Les clés des champs est un livre à lire et – je le dis sans rire – à lire d’urgence. Mais n’anticipons pas.

C’était il y a huit mois. Comme le temps passe…

Votre serviteur venait de terminer la rédaction de plusieurs compte-rendus sur l’agriculture. Après Le défi alimentaire de Stéphane Dubois, ce fut l’Atlas de l’agriculture de Jean-Paul Charvet. C’est alors que je fus contacté par Thierry Doré, l’un des auteurs du présent opuscule, pour compléter ma culture sur la question agricole. Il voulut bien m’envoyer son ouvrage, Les clés des champs . Je le remercie ici de sa confiance et non moins de sa patience car, s’il me fit rapidement parvenir son livre, et si je fus happé par sa lecture, beaucoup plus difficile fut de trouver le temps de rédiger ces lignes.

 

Les auteurs – Thierry Doré, Olivier Réchauchère et Philippe Schmidely – sont tous trois ingénieurs agronomes et exercent comme enseignants-chercheurs (TD et PS) ou responsable de la communication (OR) à l’INRA et à AgroParisTech (TD et PS). Ce sont donc tous trois des spécialistes des questions agricoles, même si leur ouvrage ne s’adresse pas nécessairement aux spécialistes des dites questions.

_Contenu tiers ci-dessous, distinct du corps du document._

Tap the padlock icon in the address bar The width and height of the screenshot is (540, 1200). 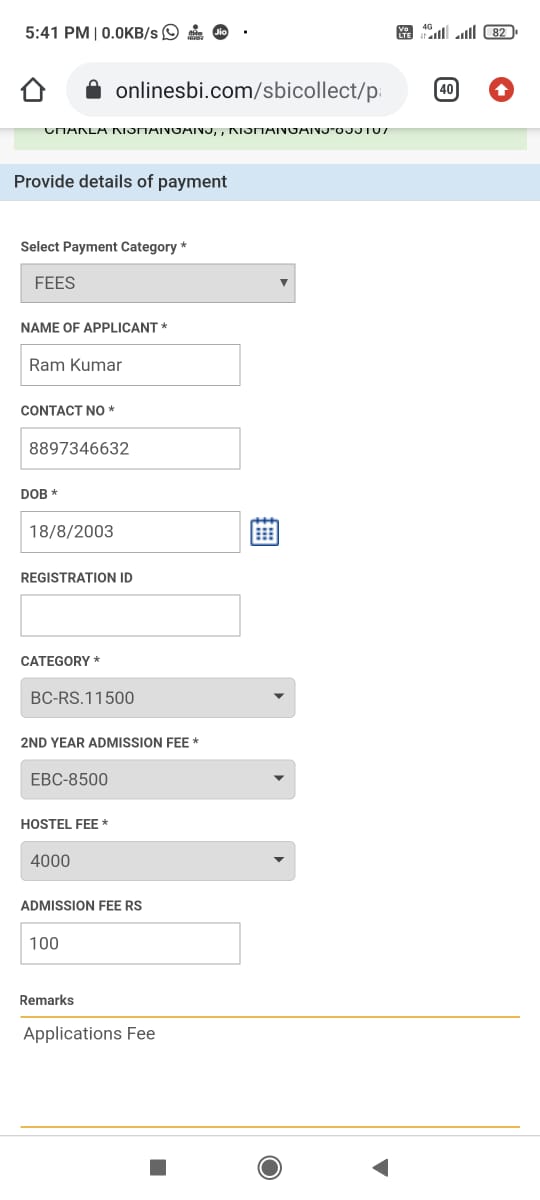[94, 90]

Leur propos est original, sinon dans le sujet, du moins dans le traitement appliqué. Il s’agit de faire le point sur les évolutions de l’agriculture et les enjeux qui en découlent. Mais c’est bien une mise au point des connaissances scientifiques, et non d’un essai en forme de parti pris. Les auteurs n’ont rien de particulier à vendre et ne défendent aucun lobby. Leur avis d’expert mérite donc d’être entendu et pourra constituer de ce qu’ils appellent plaisamment une « agri-culture ».

*

Préfacé – sommairement – par Jacques Diouf, Directeur général de la FAO (réélu pour un 3e mandat de 6 ans en 2006), l’ouvrage est divisé en trois parties, traitant respectivement de l’évolution des modes de production d’abord, des relations entre agriculture et environnement ensuite, de l’agriculture dans le contexte socio-économique enfin. Une bibliographie de 35 titres et un glossaire de 120 entrées complètent l’ensemble.

L’évolution des modes de production agricole

Dans la première partie, les différents modes sont passés en revue sans concession : l’avenir de l’agriculture intensive, les promesses de l’agriculture biologique, les OGM. Les auteurs s’interrogent ensuite sur la perte de diversité des productions animales et végétales, sur la qualité des produits, sur la cohabitation entre l’homme et l’animal d’élevage et enfin sur les capacités de l’agriculture à faire face au changement climatique. Ainsi, dès le début, on voit que les questions traitées intéressent largement nos sociétés (inquiétudes sur les OGM, qualité des produits, changement climatique).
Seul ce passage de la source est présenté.